= Exercise prompt =
Every line of the entries below from the one containing "Task: Click the Microsoft Store Get badge" to the one containing "Screen dimensions: 750x560", both ends included, must be written out exactly. No other line belongs in the answer.

= Data for this task =
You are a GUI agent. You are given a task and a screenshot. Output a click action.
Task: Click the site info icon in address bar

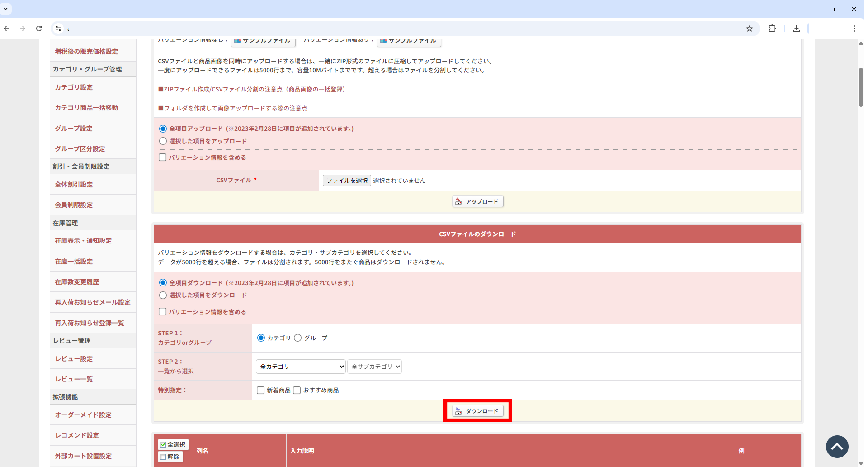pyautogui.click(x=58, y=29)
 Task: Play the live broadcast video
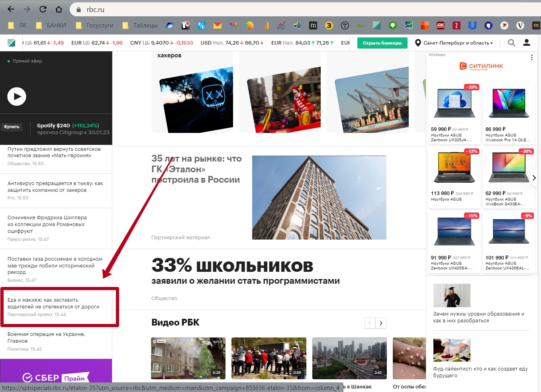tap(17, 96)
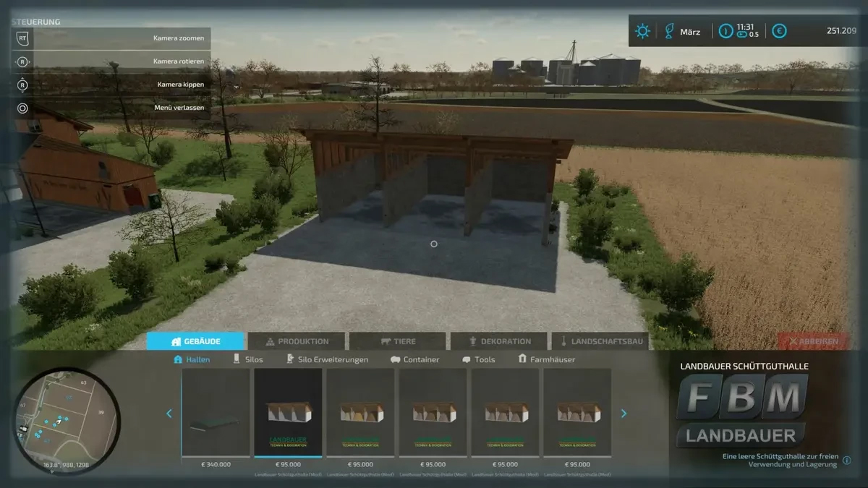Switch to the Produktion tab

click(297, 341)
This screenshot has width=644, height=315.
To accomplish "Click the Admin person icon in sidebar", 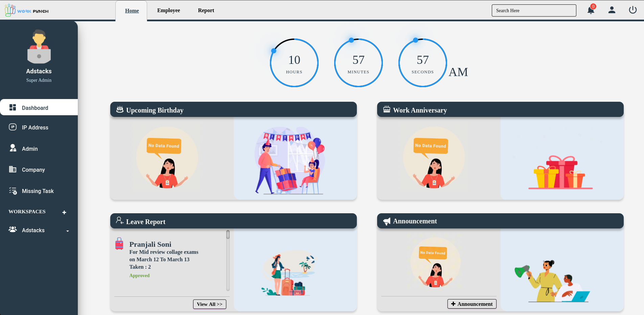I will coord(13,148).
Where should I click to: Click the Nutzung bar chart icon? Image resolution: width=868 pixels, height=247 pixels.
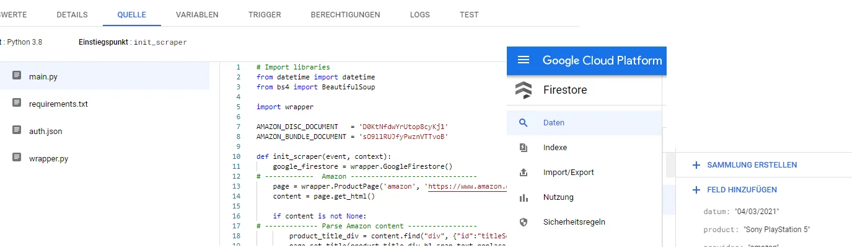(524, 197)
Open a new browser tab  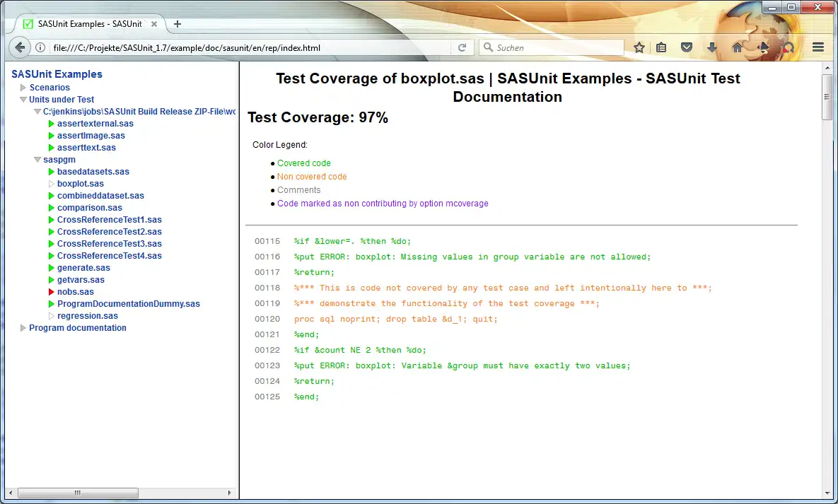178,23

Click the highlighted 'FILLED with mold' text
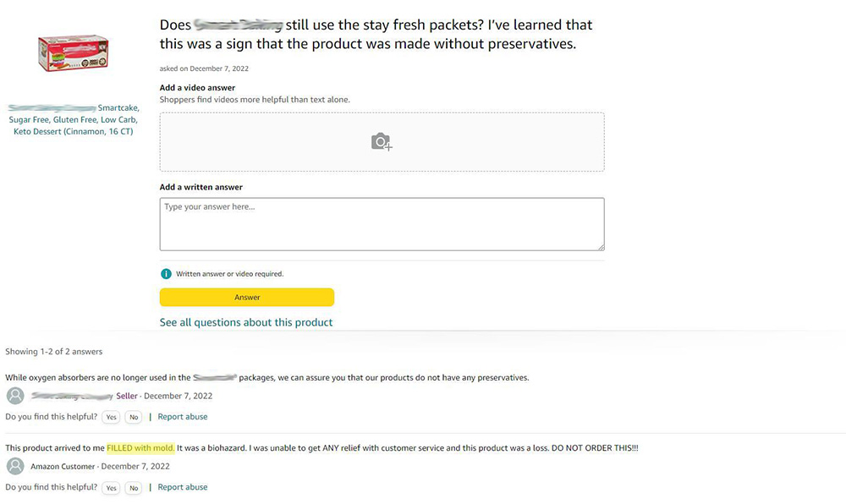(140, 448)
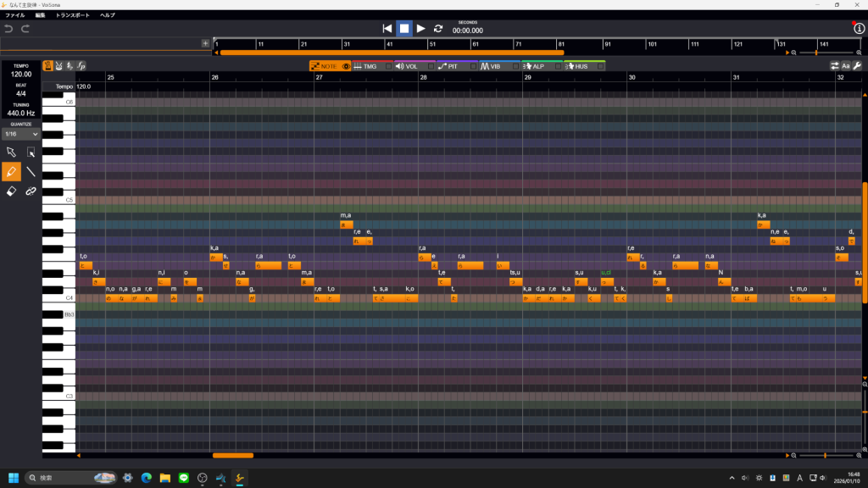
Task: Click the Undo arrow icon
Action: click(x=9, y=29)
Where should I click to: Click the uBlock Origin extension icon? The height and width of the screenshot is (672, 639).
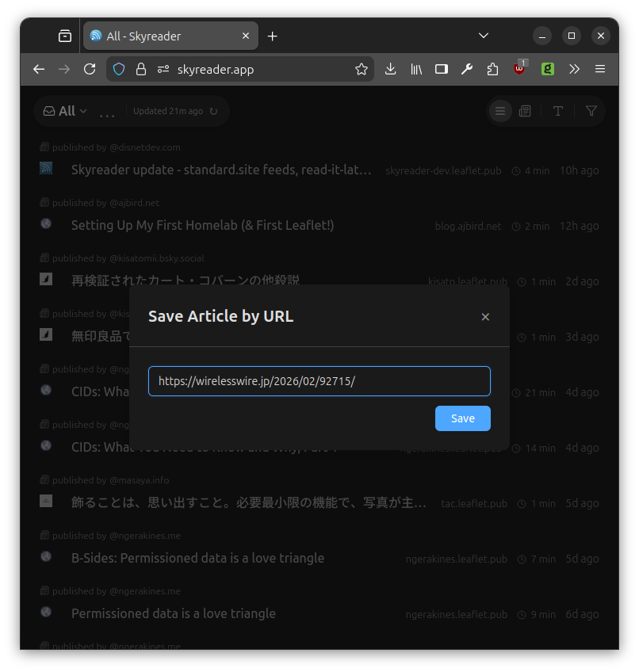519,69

---

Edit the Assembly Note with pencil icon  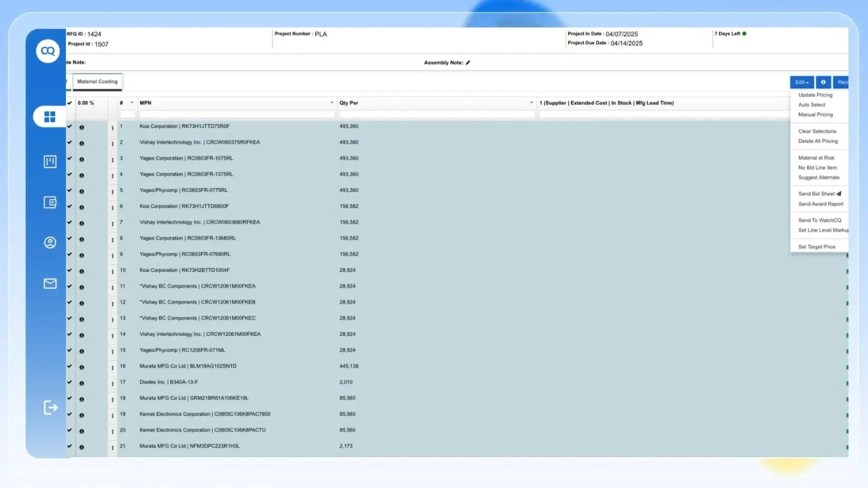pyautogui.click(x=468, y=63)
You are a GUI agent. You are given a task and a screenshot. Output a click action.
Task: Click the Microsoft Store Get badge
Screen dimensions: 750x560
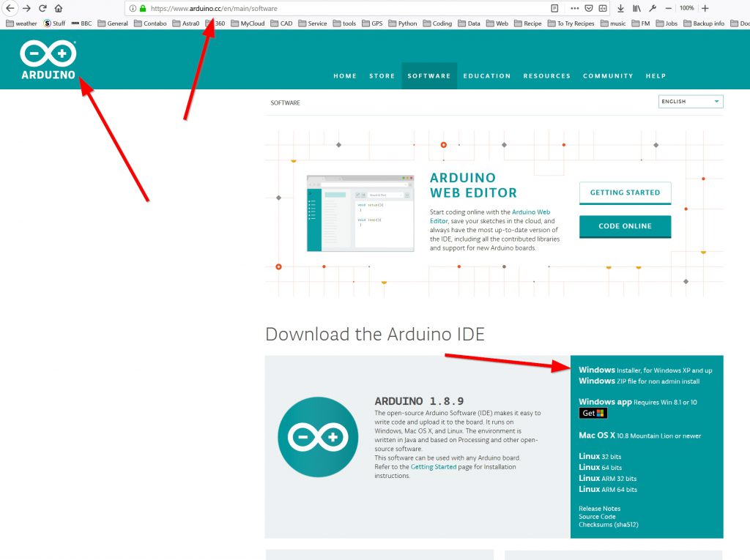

= Answer space =
Task: Click the Microsoft Store Get badge
Screen dimensions: 750x560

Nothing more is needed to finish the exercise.